From the line with "is (450, 800)." up to and including the line with "Action: [727, 427]" in the material below, swap "Notifications" for "Alerts" and write out only those lines, leaving everything else unchanged.

#### SUPPLIED ENTRIES

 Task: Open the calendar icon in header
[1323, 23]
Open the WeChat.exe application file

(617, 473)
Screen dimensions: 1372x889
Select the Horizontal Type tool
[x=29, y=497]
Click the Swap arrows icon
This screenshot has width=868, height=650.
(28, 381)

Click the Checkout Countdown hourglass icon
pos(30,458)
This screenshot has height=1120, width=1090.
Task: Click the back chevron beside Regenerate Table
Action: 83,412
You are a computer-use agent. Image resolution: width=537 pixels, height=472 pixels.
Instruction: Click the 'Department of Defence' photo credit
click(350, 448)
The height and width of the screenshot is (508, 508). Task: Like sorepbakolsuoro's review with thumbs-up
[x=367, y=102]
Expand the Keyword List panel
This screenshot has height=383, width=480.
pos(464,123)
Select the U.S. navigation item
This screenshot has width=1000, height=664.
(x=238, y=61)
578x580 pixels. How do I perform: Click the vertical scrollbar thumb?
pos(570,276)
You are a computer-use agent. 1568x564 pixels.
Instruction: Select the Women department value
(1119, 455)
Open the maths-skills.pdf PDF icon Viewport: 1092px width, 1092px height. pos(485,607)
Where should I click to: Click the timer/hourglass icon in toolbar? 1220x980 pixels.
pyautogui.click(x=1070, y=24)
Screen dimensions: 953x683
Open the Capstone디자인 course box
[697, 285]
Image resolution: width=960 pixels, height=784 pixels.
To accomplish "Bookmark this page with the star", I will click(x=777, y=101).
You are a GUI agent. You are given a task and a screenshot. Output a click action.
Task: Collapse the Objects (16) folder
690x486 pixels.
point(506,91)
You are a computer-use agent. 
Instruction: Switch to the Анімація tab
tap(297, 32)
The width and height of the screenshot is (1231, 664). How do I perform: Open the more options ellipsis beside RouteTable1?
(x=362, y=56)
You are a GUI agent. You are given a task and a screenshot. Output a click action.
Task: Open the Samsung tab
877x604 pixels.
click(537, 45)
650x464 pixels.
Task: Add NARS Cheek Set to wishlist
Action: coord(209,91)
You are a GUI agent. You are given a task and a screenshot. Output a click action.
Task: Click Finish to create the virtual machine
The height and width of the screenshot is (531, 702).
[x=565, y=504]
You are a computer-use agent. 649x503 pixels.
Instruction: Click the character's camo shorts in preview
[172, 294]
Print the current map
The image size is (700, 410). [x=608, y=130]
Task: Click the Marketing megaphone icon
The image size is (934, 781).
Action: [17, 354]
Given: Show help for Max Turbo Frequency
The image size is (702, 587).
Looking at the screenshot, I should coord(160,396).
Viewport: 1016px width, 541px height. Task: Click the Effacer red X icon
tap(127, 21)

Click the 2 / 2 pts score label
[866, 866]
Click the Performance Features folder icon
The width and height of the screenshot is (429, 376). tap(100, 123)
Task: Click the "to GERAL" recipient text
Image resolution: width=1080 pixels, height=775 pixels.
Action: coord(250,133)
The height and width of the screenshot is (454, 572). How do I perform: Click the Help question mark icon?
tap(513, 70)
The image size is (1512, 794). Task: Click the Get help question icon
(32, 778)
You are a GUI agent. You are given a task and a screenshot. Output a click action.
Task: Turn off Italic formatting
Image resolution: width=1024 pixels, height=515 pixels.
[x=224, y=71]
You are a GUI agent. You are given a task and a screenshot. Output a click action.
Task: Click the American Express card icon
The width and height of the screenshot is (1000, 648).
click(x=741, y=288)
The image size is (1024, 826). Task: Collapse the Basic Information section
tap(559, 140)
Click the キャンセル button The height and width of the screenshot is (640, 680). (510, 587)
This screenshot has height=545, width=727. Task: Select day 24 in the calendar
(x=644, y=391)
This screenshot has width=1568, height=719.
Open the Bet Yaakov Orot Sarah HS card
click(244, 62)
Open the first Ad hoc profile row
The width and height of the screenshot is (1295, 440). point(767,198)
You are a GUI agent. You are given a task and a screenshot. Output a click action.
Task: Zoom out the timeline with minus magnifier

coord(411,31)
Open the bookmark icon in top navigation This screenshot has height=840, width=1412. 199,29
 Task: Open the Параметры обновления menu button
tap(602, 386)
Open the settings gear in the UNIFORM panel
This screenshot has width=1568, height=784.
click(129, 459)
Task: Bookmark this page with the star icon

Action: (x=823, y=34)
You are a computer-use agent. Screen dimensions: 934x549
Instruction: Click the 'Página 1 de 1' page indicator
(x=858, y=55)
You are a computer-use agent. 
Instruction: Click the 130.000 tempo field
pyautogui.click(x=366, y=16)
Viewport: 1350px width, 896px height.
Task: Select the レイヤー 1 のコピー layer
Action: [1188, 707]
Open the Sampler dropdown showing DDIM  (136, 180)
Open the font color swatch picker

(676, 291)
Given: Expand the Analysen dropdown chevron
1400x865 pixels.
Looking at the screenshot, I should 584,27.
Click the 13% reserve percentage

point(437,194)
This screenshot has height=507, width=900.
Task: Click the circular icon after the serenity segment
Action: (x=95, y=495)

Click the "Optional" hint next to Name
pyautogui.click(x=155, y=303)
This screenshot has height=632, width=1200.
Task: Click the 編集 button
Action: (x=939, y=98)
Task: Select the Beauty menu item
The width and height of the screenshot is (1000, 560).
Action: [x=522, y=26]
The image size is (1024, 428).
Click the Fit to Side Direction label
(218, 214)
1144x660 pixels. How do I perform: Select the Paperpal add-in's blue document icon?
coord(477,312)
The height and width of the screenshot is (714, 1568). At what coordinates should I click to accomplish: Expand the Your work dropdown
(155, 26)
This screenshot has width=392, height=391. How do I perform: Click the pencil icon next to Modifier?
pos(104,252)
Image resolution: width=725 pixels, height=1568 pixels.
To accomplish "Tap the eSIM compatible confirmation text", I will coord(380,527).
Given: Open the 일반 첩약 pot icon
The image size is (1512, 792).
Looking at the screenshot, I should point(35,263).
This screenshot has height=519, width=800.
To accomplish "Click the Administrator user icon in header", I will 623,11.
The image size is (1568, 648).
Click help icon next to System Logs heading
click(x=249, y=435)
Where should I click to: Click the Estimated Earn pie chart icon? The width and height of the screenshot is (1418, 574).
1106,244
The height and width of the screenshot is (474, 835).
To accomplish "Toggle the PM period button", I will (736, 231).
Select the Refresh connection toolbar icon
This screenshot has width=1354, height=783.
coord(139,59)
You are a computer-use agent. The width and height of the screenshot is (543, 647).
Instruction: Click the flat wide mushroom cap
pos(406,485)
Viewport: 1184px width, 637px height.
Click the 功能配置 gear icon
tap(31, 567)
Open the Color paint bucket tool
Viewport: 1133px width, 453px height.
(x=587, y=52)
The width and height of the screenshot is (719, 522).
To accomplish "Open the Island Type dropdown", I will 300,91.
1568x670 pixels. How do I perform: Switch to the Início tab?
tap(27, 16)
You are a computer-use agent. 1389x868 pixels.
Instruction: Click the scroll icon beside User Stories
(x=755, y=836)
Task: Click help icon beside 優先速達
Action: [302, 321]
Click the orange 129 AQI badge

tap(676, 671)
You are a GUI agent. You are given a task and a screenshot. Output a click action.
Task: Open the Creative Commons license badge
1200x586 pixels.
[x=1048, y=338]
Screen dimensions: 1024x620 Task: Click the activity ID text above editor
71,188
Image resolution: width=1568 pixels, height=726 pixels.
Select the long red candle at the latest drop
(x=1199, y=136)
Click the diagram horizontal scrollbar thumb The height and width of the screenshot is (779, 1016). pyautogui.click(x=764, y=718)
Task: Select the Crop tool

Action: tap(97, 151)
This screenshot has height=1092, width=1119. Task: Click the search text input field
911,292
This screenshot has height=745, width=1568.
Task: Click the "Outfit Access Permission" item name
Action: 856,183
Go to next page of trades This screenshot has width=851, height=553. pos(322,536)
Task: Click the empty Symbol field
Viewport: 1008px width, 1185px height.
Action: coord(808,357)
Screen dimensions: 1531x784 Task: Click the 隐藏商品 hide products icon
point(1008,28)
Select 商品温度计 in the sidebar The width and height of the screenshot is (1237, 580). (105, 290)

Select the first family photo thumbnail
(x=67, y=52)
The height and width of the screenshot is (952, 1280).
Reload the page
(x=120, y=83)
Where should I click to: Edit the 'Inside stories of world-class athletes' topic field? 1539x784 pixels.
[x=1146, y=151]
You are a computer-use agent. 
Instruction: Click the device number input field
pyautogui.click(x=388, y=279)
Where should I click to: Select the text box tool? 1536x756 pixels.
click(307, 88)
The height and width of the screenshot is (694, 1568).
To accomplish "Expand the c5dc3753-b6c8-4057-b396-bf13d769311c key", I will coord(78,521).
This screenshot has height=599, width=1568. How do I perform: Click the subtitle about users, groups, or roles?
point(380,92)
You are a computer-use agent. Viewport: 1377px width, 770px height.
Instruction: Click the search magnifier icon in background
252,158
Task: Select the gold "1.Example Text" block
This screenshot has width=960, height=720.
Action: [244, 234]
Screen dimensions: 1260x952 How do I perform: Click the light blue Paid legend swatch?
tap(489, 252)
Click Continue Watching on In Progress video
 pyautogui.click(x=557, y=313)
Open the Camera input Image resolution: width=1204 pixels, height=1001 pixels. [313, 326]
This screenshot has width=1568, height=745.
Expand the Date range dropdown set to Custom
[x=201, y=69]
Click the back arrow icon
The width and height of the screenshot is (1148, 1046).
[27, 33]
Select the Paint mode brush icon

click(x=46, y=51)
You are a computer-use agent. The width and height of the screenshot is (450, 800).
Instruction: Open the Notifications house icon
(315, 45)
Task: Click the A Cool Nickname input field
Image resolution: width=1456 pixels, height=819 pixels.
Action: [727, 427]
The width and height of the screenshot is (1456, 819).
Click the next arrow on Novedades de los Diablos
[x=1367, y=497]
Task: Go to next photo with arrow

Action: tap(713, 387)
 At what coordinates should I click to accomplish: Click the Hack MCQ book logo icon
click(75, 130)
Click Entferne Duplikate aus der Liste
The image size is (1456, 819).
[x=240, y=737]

########

**COMPLETE OUTPUT:**
You are a computer-use agent. The width and height of the screenshot is (450, 800).
Instruction: Open the Alerts house icon
(315, 45)
Task: Click the A Cool Nickname input field
Image resolution: width=1456 pixels, height=819 pixels.
Action: [727, 427]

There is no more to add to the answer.